__EXERCISE GOAL__.
Repeat every line of the material, character for character.

__EXERCISE MATERIAL__.
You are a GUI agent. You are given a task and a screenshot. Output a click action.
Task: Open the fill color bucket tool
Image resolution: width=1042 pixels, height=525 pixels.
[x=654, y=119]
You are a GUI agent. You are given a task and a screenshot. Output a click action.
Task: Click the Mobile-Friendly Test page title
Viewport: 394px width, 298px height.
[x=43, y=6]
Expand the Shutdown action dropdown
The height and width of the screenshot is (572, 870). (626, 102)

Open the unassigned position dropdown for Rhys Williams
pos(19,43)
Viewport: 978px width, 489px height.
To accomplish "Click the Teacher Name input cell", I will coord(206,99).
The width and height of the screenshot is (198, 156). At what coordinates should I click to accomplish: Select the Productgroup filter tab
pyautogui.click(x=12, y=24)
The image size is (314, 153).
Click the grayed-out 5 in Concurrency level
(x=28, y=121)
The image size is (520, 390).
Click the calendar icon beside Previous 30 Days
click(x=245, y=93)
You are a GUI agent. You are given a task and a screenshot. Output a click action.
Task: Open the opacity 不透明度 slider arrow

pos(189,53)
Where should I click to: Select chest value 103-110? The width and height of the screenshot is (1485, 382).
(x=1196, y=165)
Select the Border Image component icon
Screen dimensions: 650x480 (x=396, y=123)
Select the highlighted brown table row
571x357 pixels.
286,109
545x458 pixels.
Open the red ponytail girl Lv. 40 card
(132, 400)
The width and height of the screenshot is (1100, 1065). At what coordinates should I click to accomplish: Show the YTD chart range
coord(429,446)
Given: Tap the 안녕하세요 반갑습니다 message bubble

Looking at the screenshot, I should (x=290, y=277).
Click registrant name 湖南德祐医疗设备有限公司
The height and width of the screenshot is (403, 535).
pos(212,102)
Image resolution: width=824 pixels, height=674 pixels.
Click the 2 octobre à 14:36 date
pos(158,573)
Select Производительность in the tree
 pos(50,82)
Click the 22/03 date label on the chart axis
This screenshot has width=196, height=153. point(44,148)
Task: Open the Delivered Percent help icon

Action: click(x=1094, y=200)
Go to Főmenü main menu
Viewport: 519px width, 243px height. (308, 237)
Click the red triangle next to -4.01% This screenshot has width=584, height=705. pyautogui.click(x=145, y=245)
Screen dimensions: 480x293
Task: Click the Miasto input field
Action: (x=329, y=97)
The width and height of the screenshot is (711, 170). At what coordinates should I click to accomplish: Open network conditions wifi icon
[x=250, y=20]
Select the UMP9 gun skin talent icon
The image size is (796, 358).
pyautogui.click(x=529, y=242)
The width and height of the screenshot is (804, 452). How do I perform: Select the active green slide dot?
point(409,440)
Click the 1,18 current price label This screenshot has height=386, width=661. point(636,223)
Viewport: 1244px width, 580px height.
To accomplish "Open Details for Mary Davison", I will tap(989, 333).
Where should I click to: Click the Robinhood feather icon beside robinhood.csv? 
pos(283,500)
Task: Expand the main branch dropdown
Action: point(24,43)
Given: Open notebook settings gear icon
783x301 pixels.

__ANSWER AREA__.
You are a GUI agent. You are given a task and a screenshot. Output a click action.
Task: Open the fill color bucket tool
Image resolution: width=1042 pixels, height=525 pixels.
[x=654, y=119]
You are a GUI agent. You are given a task and a screenshot. Output a click action.
Task: Click the Mobile-Friendly Test page title
Viewport: 394px width, 298px height.
[x=43, y=6]
Expand the Shutdown action dropdown
The height and width of the screenshot is (572, 870). (626, 102)

Open the unassigned position dropdown for Rhys Williams
pos(19,43)
Viewport: 978px width, 489px height.
To accomplish "Click the Teacher Name input cell", I will coord(206,99).
The width and height of the screenshot is (198, 156). At what coordinates should I click to accomplish: Select the Productgroup filter tab
pyautogui.click(x=12, y=24)
The image size is (314, 153).
Click the grayed-out 5 in Concurrency level
(x=28, y=121)
The image size is (520, 390).
Click the calendar icon beside Previous 30 Days
click(x=245, y=93)
You are a GUI agent. You are given a task and a screenshot. Output a click action.
Task: Open the opacity 不透明度 slider arrow

pos(189,53)
Where should I click to: Select chest value 103-110? The width and height of the screenshot is (1485, 382).
(x=1196, y=165)
Select the Border Image component icon
Screen dimensions: 650x480 (x=396, y=123)
Select the highlighted brown table row
571x357 pixels.
286,109
545x458 pixels.
Open the red ponytail girl Lv. 40 card
(132, 400)
The width and height of the screenshot is (1100, 1065). At what coordinates should I click to accomplish: Show the YTD chart range
coord(429,446)
Given: Tap the 안녕하세요 반갑습니다 message bubble

Looking at the screenshot, I should (x=290, y=277).
Click registrant name 湖南德祐医疗设备有限公司
The height and width of the screenshot is (403, 535).
pos(212,102)
Image resolution: width=824 pixels, height=674 pixels.
Click the 2 octobre à 14:36 date
pos(158,573)
Select Производительность in the tree
 pos(50,82)
Click the 22/03 date label on the chart axis
This screenshot has width=196, height=153. point(44,148)
Task: Open the Delivered Percent help icon

Action: click(x=1094, y=200)
Go to Főmenü main menu
Viewport: 519px width, 243px height. (308, 237)
Click the red triangle next to -4.01% This screenshot has width=584, height=705. pyautogui.click(x=145, y=245)
Screen dimensions: 480x293
Task: Click the Miasto input field
Action: (x=329, y=97)
The width and height of the screenshot is (711, 170). At what coordinates should I click to accomplish: Open network conditions wifi icon
[x=250, y=20]
Select the UMP9 gun skin talent icon
The image size is (796, 358).
pyautogui.click(x=529, y=242)
The width and height of the screenshot is (804, 452). How do I perform: Select the active green slide dot?
point(409,440)
Click the 1,18 current price label This screenshot has height=386, width=661. point(636,223)
Viewport: 1244px width, 580px height.
To accomplish "Open Details for Mary Davison", I will tap(989, 333).
Where should I click to: Click the Robinhood feather icon beside robinhood.csv? 
pos(283,500)
Task: Expand the main branch dropdown
Action: point(24,43)
Given: Open notebook settings gear icon
783x301 pixels.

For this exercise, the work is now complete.